*** Page extract Section Begins ***
Venezuelan Embassy 2
Venezuelan Embassy 1
05.01.19 — Protests outside the Venezuelan Embassy in Washington D.C. (Credit: Jefferson Morley)

The ordeal of Venezuela erupted on the streets of Washington Wednesday as supporters of embattled President Nicholas Maduro and struggling would-be president Juan Guaido faced off noisily but peacefully at the country’s embassy in the upscale Georgetown neighborhood.

With two dozen American supporters of Maduro holed up in the Embassy, a a slightly larger crowd of Guaido supporters gathered on the street outside to sing the Venezuelan national anthem and demand they leave. Carlos Vecchio, named by Guaido as the country’s U.S. ambassador, spoke to the crowd but left under heavy security without attempting to enter the building.

“This Embassy belongs to the Venezuelan people,” said Mathew Burwick, a Venezuelan industrial designer who came from his home in North Carolina to join the protest. “The people inside are not Venezuelans.”

Venezuelan Embassy 4
05.01.19 — A look inside the Venezuelan Embassy in the midst of ongoing protests (Credit: Jefferson Morley)

Inside the Embassy, the protesters said they had been invited to stay by the Venezuelan diplomats who were ordered to leave the country with the Trump administration recognized Guaido as president. They said their Venezuelan supporters stayed away because they did not want to be harassed by Guaido supporters.

Throughout the day, the two crowds exchanged chants under the watchful eyes of Secret Service, Washington DC police, and plainclothes State Department security officers.

“Trump’s Stoogs… Hell No,” chanted the Maduro supporters.

“Hands off our embassy,” responded the Guaido crowd.

When Vecchio left, spokesman Kevin Zeese declared a “major victory” for the Embassy Protection Collective, which calls Guaido’s bid for power “a coup.”

Outside, Guaido supporter named Anaiel, a schoolteacher with a two year old daughter, said she would continue coming back every day “until we get our embassy back.”

The suffering of her family in Venezuela forced her to protest, she said.

“My grandfather is in the hospital and he has to sit in a chair because the hospital had no wheelchairs,” she said. “The hospital has no medicine so my mother had to travel to Colombia every week to buy it. “

As we spoke the Maduro supporters in the Embassy windows and across the street chanted “Sanctions Kill.” The Guaido supporters responded, “Asesinos” (Assassins). By nightfall, the street had emptied assuring the standoff would continue at least another day.
*** Page extract Section Ends ***
*** Data supplied Section Begins ***
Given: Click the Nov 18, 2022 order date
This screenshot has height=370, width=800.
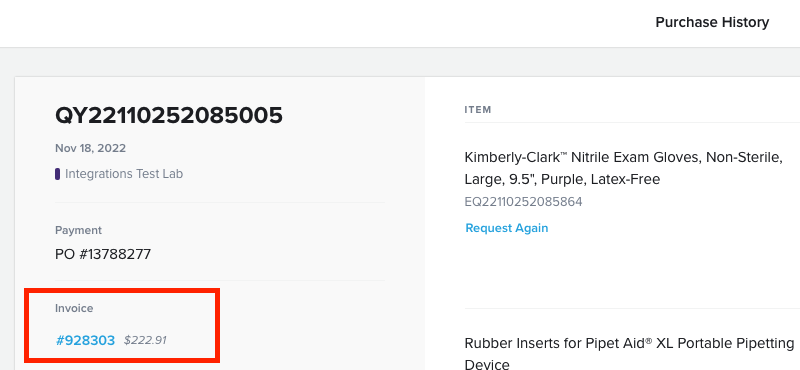Looking at the screenshot, I should (x=90, y=149).
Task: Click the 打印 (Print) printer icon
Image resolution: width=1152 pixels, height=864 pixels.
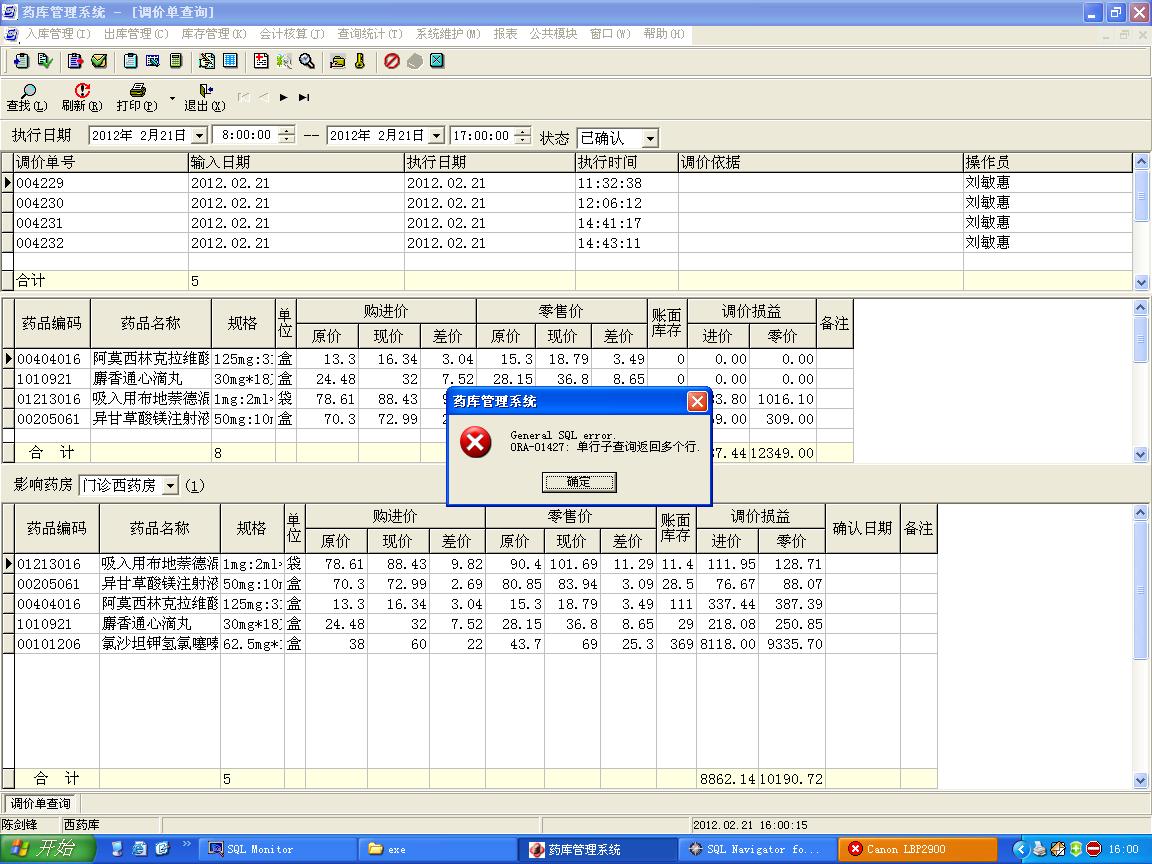Action: pyautogui.click(x=137, y=91)
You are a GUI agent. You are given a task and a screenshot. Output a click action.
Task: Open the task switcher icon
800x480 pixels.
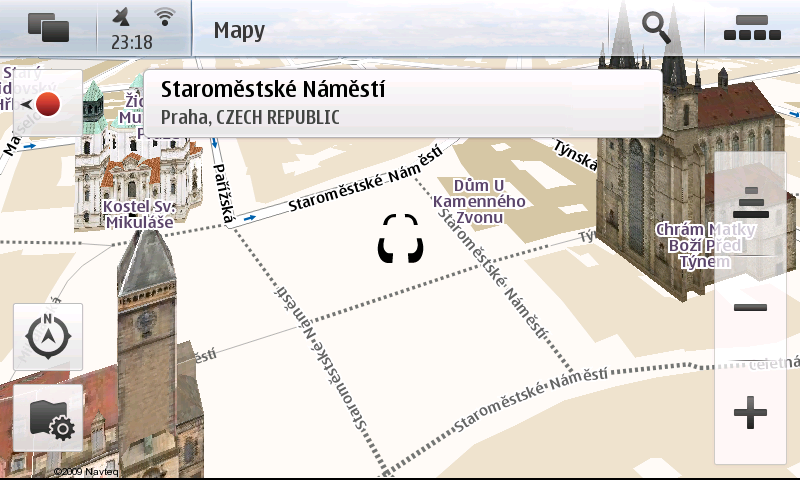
*** Data supplied Section Ends ***
Work order 1. In the embassy protest article, duplicate the passage that begins at the words "Inside the Embassy, the" and stops after the words "the Maduro supporters.".
Work order 2.
Answer these questions from the embassy protest article:
(a) In which Washington neighborhood is the embassy?
(b) What is Anaiel's job?
(c) What did the Guaido supporters chant in response to "Sanctions Kill"?

Written reply 1.
Inside the Embassy, the protesters said they had been invited to stay by the Venezuelan diplomats who were ordered to leave the country with the Trump administration recognized Guaido as president. They said their Venezuelan supporters stayed away because they did not want to be harassed by Guaido supporters.

Throughout the day, the two crowds exchanged chants under the watchful eyes of Secret Service, Washington DC police, and plainclothes State Department security officers.

“Trump’s Stoogs… Hell No,” chanted the Maduro supporters.

Written reply 2.
(a) Georgetown
(b) She is a schoolteacher.
(c) "Asesinos" (Assassins)